In contemplating the end of empire, Murphy and Johnson are joining a long tradition, exemplified by Edward Gibbon, who has described the moment when he first thought to write his monumental History of the Decline and Fall of the Roman Empire (1776-1789):
It was at Rome, on the fifteenth of October, 1764, as I sat musing amidst the ruins of the Capitol while the barefooted friars were singing Vespers in the Temple of Jupiter, that the idea of writing the decline and fall of the city first started to my mind.
In 1782, the Frenchman Count Volney described a similar reverie before the ruins of another ancient city that led him to write Ruins, or Considerations on the Revolutions of Empires (1791):
Here once flourished an opulent city; here was the seat of a powerful empire ... Ah, how has so much glory been eclipsed! How have been annihilated so many labours! Thus do perish the works of men! Thus vanish empires and nations!

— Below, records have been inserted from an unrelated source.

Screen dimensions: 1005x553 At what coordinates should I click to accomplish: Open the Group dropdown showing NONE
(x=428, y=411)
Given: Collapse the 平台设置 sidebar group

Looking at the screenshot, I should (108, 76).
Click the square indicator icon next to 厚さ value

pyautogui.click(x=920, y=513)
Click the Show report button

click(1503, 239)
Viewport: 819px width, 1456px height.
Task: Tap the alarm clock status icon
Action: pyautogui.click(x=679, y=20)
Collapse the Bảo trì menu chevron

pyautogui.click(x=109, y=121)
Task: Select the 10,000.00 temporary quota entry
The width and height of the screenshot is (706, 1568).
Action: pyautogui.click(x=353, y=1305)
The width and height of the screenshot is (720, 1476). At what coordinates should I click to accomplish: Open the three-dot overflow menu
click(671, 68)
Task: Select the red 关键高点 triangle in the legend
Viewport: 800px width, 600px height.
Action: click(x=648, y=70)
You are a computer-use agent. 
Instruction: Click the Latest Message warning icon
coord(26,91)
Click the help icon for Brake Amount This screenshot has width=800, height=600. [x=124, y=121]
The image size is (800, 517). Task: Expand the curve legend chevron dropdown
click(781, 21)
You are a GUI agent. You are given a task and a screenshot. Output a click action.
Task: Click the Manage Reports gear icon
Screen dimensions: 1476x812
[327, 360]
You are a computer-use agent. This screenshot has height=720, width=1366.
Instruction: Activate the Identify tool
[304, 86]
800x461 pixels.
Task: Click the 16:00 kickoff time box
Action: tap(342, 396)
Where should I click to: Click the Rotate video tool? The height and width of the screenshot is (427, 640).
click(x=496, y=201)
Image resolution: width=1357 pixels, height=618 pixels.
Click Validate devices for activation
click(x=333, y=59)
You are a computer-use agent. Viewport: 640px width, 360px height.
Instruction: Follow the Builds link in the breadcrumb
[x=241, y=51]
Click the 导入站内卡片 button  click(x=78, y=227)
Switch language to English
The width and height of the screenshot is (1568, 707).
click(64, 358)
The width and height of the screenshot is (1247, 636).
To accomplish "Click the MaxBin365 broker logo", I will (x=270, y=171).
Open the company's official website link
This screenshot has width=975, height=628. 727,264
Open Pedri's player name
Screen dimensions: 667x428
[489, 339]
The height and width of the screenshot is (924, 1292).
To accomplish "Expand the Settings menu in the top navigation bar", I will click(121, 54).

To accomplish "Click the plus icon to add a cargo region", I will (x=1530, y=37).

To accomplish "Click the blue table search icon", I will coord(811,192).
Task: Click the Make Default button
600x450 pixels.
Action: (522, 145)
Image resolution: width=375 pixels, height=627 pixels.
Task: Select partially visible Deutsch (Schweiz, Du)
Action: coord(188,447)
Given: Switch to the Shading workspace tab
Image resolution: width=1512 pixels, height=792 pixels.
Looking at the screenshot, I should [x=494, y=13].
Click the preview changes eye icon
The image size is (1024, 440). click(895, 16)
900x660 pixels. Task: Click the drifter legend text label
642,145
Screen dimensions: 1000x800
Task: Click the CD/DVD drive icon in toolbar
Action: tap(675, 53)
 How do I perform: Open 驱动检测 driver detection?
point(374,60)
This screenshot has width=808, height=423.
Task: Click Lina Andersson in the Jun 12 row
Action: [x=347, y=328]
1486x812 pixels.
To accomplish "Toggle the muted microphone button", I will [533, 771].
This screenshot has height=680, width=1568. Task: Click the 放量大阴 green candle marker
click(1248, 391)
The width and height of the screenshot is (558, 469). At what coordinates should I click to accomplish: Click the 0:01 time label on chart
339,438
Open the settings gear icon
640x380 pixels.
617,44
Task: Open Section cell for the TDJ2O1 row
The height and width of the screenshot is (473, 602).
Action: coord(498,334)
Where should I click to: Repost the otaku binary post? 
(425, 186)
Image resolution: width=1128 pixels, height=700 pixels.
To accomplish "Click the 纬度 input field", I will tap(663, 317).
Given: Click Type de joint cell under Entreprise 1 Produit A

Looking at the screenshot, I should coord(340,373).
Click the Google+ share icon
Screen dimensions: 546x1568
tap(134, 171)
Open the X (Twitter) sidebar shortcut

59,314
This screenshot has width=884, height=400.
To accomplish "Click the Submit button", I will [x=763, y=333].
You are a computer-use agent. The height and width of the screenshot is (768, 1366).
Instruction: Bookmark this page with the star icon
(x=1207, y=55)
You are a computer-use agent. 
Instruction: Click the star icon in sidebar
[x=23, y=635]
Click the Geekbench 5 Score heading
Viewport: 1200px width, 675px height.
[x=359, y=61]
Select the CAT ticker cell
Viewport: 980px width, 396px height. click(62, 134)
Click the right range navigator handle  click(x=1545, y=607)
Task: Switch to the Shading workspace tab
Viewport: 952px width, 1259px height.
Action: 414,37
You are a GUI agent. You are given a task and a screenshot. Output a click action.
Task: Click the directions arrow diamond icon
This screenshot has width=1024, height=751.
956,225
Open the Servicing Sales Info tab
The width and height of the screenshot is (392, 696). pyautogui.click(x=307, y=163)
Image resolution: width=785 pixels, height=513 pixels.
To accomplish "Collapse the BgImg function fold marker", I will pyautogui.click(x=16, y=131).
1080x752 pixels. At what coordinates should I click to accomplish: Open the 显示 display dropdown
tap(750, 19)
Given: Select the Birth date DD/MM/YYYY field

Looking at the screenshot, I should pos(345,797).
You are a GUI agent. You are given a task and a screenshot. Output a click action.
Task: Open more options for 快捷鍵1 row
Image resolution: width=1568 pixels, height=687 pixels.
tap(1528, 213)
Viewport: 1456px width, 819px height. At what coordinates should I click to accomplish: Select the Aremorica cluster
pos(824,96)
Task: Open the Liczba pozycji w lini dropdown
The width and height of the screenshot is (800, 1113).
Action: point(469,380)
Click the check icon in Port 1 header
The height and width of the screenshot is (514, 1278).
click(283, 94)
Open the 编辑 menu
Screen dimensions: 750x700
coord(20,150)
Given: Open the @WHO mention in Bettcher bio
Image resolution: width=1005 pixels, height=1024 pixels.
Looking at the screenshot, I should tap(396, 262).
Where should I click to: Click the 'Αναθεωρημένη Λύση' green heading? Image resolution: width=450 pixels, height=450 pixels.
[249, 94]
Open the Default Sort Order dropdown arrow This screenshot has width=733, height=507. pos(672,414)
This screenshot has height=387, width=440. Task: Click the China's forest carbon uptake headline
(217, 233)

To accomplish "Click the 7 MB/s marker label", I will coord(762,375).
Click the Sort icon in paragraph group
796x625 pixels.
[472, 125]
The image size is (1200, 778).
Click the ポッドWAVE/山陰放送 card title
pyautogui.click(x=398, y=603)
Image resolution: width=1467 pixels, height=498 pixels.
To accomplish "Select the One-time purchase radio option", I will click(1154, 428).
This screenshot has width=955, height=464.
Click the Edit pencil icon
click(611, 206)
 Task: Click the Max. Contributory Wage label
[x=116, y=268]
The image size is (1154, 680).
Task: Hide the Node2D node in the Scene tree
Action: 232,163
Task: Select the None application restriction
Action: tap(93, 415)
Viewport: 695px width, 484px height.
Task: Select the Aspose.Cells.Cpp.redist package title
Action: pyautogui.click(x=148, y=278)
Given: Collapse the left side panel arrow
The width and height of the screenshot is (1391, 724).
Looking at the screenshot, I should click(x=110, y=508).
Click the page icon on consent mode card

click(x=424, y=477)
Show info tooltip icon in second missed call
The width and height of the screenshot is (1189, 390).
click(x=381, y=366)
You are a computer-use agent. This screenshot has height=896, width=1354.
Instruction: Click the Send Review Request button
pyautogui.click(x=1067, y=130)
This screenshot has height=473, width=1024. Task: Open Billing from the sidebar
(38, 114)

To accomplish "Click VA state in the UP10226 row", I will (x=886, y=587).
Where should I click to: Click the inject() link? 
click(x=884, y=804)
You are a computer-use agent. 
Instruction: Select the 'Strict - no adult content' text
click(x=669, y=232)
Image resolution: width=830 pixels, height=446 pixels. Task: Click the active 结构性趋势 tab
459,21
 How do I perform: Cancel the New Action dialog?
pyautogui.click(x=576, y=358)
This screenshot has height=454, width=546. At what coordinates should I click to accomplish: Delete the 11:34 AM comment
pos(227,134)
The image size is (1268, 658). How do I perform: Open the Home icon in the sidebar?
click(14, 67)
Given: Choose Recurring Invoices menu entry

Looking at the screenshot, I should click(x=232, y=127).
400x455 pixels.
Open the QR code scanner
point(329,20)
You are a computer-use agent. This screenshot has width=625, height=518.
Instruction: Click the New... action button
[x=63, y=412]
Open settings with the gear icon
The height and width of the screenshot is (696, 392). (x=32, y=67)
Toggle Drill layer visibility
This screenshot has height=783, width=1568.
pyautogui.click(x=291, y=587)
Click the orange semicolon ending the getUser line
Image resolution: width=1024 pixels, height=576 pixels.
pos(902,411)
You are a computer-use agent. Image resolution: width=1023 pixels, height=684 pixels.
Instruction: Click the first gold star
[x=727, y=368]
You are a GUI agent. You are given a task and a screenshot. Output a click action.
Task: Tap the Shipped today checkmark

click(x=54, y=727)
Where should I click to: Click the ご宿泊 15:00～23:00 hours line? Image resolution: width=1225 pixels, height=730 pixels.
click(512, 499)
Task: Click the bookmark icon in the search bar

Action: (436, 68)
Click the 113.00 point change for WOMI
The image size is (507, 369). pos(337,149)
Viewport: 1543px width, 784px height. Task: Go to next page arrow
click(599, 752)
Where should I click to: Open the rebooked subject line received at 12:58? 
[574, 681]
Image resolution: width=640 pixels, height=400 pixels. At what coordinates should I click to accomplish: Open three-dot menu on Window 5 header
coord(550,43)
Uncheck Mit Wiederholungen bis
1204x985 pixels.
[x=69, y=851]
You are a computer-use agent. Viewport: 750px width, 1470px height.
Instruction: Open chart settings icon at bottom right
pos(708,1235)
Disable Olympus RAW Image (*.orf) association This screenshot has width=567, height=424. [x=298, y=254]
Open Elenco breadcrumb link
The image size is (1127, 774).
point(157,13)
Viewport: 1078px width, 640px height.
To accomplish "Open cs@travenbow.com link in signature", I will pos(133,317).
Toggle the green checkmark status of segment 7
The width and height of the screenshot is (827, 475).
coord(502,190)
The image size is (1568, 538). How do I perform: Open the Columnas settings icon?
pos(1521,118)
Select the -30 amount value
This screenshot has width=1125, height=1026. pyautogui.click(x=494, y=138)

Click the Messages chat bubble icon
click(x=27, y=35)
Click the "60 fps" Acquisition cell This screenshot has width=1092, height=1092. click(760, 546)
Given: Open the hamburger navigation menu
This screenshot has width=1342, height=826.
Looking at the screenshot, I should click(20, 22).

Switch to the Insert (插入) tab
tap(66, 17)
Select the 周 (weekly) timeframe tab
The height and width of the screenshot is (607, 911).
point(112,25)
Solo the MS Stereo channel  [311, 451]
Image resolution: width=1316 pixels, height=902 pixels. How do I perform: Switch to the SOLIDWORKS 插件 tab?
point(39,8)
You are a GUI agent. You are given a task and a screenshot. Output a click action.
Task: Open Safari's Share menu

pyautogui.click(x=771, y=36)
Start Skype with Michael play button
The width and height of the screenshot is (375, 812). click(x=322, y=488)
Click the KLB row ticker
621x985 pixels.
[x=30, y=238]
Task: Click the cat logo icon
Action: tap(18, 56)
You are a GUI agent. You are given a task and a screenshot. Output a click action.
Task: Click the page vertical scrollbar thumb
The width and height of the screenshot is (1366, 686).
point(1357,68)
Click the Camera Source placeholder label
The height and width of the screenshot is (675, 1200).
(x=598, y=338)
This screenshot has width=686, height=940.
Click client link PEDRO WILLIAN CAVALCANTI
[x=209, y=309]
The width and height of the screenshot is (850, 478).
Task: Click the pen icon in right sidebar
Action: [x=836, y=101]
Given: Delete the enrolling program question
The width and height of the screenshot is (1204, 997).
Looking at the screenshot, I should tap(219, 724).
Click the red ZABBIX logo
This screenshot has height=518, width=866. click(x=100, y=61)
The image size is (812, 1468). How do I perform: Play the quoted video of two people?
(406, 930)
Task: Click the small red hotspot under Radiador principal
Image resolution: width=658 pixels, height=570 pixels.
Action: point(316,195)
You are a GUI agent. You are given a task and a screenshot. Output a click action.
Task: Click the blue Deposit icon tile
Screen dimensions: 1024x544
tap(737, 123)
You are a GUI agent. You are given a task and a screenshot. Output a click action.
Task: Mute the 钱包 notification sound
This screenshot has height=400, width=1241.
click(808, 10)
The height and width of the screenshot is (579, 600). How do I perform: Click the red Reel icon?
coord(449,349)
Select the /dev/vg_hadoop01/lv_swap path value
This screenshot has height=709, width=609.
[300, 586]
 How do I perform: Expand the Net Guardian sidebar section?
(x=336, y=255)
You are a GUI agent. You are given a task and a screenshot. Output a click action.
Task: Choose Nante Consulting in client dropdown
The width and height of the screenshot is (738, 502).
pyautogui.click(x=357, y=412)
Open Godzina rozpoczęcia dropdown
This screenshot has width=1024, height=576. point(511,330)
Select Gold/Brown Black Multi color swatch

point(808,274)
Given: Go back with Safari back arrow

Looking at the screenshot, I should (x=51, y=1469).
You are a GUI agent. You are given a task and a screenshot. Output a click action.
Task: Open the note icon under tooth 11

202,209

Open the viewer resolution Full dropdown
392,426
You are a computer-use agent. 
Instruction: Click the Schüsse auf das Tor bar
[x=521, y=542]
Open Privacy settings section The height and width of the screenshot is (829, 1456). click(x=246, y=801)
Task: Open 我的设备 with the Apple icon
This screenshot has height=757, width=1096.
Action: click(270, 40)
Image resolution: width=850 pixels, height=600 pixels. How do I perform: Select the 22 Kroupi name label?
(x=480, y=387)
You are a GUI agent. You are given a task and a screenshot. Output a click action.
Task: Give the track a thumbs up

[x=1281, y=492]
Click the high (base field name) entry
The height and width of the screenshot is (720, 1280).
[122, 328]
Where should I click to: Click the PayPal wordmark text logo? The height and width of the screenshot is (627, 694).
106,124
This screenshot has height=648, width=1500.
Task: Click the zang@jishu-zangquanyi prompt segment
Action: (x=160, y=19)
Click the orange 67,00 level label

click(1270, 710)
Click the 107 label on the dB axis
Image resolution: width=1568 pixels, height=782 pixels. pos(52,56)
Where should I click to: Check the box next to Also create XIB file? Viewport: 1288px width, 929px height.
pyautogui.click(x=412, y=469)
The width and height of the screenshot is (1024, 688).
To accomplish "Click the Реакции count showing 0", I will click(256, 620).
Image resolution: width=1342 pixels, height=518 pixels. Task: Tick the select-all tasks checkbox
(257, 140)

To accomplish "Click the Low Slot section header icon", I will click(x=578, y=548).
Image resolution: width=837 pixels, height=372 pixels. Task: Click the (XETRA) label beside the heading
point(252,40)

Meanwhile (c.1778-80), Johann Fuseli captured a similar moment in a drawing of the artist slumped in awe next tO the gigantic fragments of the Colossus of Constantine found in the courtyard of the Capitoline Museums in Rome. Then, a century on, Gustave Dore drew a similar picture, envisaging a future imperial London lying in ruins before the awestruck artist. Now, a further 140 years later, Murphy records the same type of experience as he wandered about Washington DC:
I doubt I'm the only person who has trod, with lofty step, the sculpted gardens of the Capitol and been seized with a vision of how the city below might appear as a ruin. [Great national edifices] invite you to see them as derelicts ... What calamity could bring the capital to this condition? Earthquake, Pestilence? Pride?